Boolean rules are bugging me

Question

I just encountered a propably simple problem with booleans

If I have an if statement like this one: !(!A && !B) && B, how does it exactly go?

I thought it was the same as A && B (inverts the conditions inside the brackets), but it obviously wasn't.. which is bugging me

So, would someone like to elaborate how it really goes because I think I'm missing something here?

Answer 1

Unfortunately, in general case you cannot use logic identities in programming as you do that at discrete mathematics class.

As it was mentioned by HashPsi and Bas van Stein, from the logical point of view your expression is equivalent to B. In the real world you can have the following code:

def A():
  throw StupidException()

def B():
  return True

!(!A() && !B()) && B() # throws exception
B() # returns True

So technically your expression differs significantly from just B. You can argue that this is very specific example, but in practice most of your functions have some side effects, so in general you can never assume that mathematical logic works for boolean expressions.

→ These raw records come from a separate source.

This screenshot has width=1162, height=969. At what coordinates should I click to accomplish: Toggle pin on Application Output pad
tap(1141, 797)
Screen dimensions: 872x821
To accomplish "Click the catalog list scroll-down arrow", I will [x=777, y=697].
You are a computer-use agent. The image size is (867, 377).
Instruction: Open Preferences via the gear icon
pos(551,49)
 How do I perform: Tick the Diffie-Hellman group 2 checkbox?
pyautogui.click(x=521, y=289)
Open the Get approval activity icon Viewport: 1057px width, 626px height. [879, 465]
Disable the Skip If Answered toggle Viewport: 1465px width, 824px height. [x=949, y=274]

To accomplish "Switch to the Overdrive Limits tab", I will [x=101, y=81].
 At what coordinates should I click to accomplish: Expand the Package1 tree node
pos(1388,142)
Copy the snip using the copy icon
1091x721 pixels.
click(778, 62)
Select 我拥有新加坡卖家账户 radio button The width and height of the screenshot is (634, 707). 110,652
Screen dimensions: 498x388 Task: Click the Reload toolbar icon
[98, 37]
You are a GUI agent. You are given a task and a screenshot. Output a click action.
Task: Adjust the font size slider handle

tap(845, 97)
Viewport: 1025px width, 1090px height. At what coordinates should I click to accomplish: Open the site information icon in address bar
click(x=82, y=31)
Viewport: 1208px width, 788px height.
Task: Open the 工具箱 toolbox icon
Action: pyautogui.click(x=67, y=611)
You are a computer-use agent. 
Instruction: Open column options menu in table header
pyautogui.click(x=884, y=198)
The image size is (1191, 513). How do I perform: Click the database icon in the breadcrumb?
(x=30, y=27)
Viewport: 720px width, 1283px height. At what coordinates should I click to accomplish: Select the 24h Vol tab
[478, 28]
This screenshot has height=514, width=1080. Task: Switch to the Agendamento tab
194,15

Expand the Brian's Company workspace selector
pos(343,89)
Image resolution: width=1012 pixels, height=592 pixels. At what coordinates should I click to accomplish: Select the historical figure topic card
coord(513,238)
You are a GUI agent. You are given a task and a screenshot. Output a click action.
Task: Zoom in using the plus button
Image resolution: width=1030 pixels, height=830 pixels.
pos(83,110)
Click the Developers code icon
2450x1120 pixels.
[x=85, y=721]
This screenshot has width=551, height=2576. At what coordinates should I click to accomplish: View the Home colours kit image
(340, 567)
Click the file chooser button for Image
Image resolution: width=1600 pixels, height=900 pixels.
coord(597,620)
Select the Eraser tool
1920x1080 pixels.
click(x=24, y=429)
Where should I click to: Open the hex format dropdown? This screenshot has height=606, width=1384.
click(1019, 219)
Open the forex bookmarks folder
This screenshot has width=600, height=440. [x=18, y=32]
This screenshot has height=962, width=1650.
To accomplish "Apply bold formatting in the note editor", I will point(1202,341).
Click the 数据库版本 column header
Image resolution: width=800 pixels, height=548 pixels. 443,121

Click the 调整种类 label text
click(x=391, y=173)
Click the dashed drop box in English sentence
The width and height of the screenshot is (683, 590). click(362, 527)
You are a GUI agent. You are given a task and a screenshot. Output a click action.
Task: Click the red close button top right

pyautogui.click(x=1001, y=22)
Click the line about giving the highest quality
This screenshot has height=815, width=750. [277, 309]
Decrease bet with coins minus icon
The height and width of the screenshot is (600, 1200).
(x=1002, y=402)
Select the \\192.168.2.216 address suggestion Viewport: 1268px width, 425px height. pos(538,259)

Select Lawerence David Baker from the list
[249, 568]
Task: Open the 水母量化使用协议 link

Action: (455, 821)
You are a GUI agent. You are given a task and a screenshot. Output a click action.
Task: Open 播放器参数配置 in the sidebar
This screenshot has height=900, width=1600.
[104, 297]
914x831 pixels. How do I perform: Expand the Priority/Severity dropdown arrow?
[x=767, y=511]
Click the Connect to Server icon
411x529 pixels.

As a real-world example where ordering of boolean expressions matters, you can consider a following idiomatic C++ code:

if (foo && foo->bar()) {do something}

The code above would check that foo is not null before calling bar method. If you just rearrange that expression, you'll get a crush:

if (foo->bar() && foo) {do something}

If foo==nullptr, foo->bar will cause termination of program, since foo->bar() will try to be called before check of foo value.

Answer 2

!(!A && !B) = (A || B)

so

!(!A && !B) && B = (A || B) && B = A && B || B = B

The final result is simply B

Answer 3

!(!A && !B) && B is the sams as (A || B) && B you forgot to invert the and to or. Which in turn btw is just B.